"You are the person I took you for," replied Mrs. Meridith, looking affectionately at Anna, whose tears flowed afresh; "yet as much altered, perhaps, in mind as in person."
"More, more, I hope, Madam," replied he with emotion; "I am ashamed of what I have been; but how could you know me? I do not recollect any one like you."
"Perhaps not," replied she; "but I have heard of you from Mr. Campbell."
"Oh! then you must despise and hate me!" said he, again hiding his face. "But indeed I am not what I was: and can you tell me," added he, "who are alive of that family? Is there any of my name among them?" and he looked with eager attention for her answer.
"None that I know of," replied Mrs. Meridith; "the old farmer and his wife are both dead; and their eldest son is married, and has a large family."
"But are they all his own children?" repeated the man with great earnestness; "has he not one of mine?" His distress was so great that Mrs. Meridith, forgetting the caution she had given Anna, could not help endeavouring to relieve it by replying—
"No, but I have;—that is her."
It was now Anna's turn to support her father, for he sunk back motionless in the chair, only uttering, "It is impossible!"

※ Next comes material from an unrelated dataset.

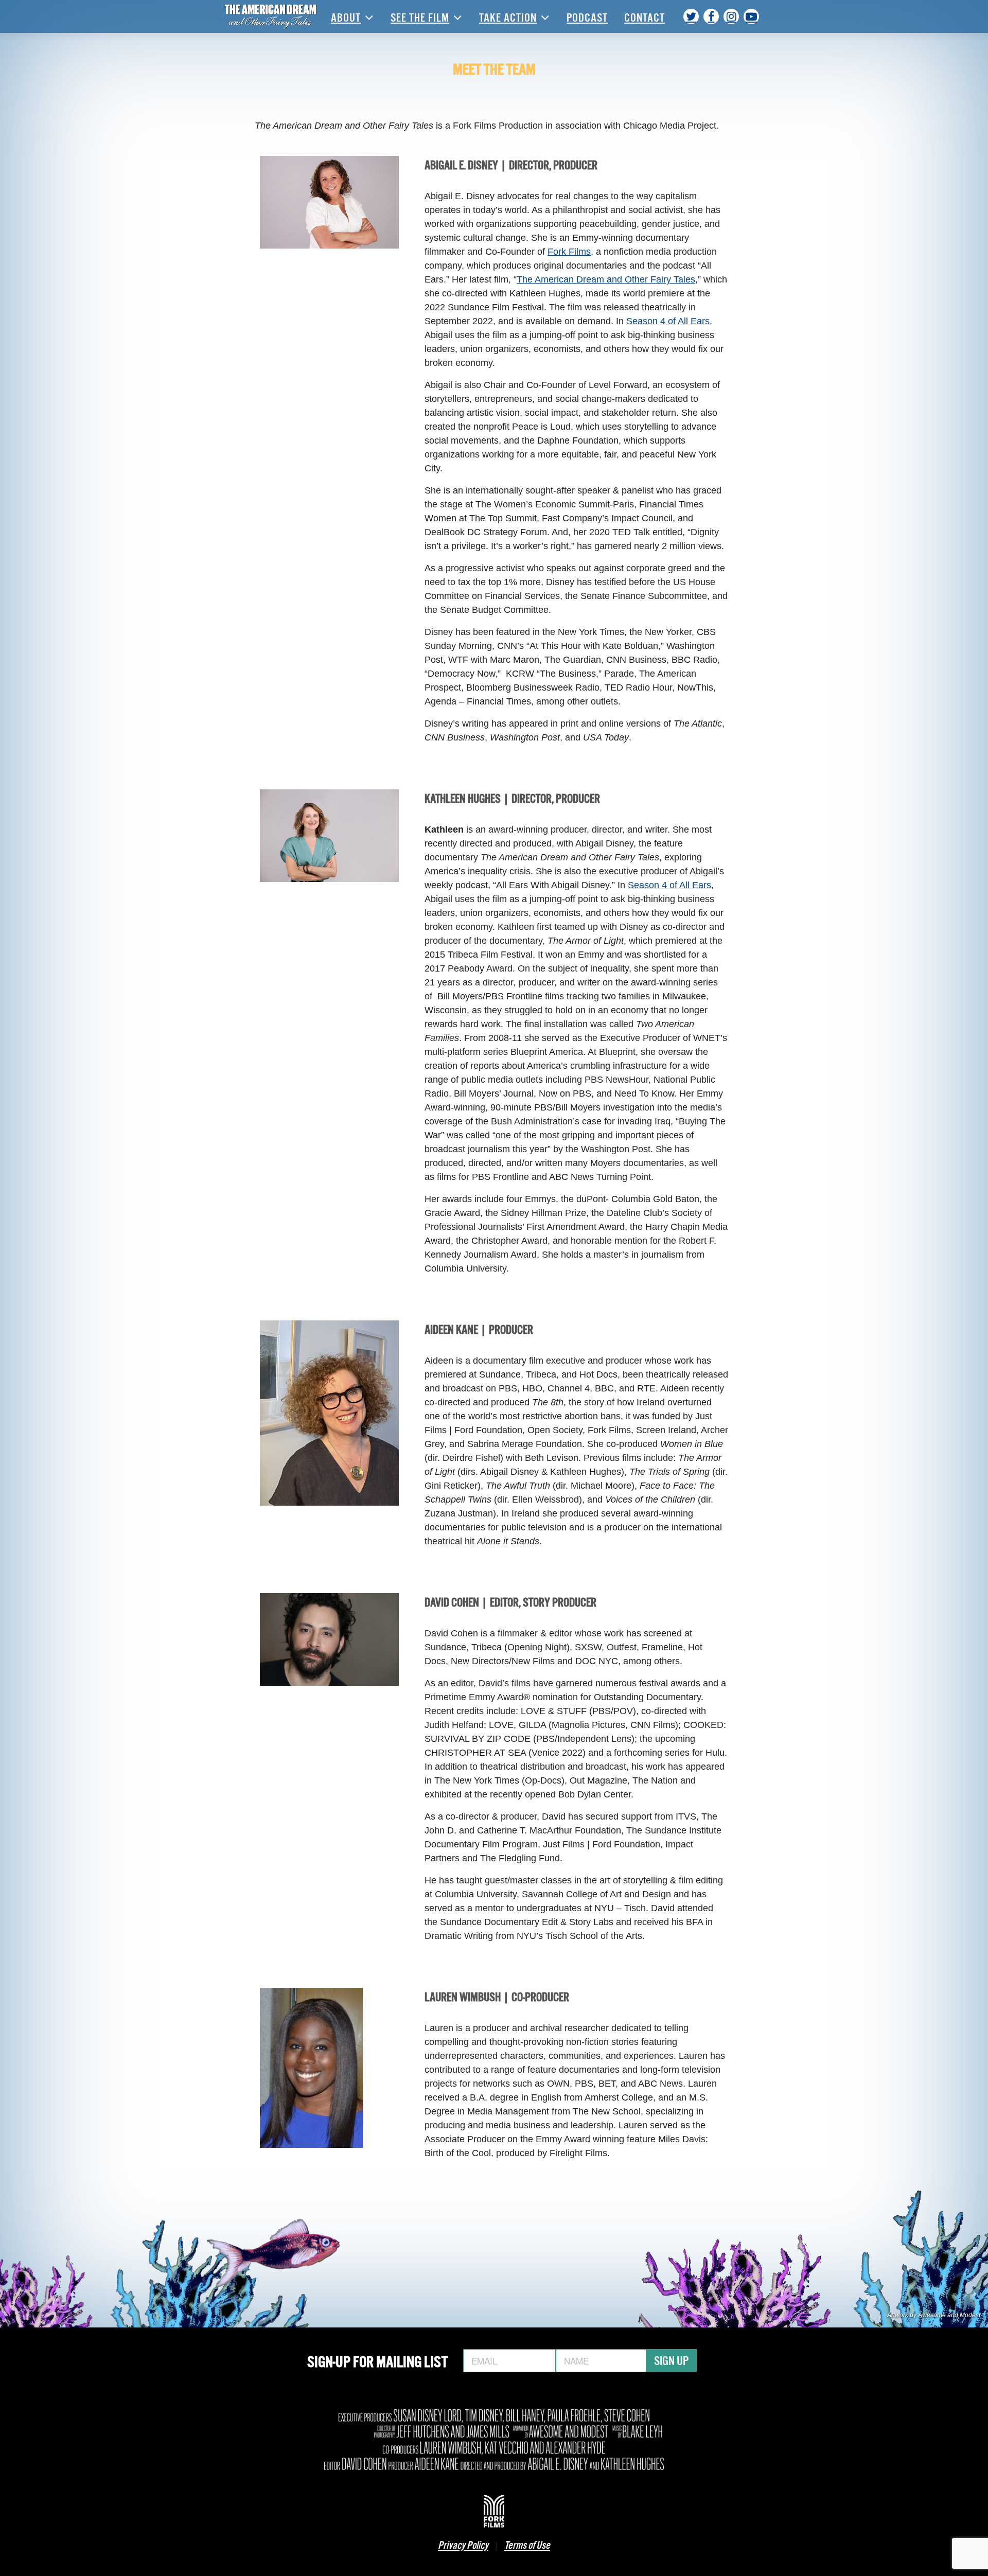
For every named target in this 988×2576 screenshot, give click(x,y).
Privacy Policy (463, 2544)
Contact (644, 16)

She flew towards him, and bathed his face with her tears while she hung over him with inexpressible pleasure and emotion. When a little revived, he exclaimed, "and have you been a mother to her, when, through my inhumanity, she had lost her own? Oh, what a merciful Providence has watched over my child! when I, wretch that I was, was totally unmindful of her!" In this way he kept soliloquizing, while he looked first at one and then the other, and then repeated his thanks to the Almighty.
"But can my child forgive me?" continued he, very impassionately.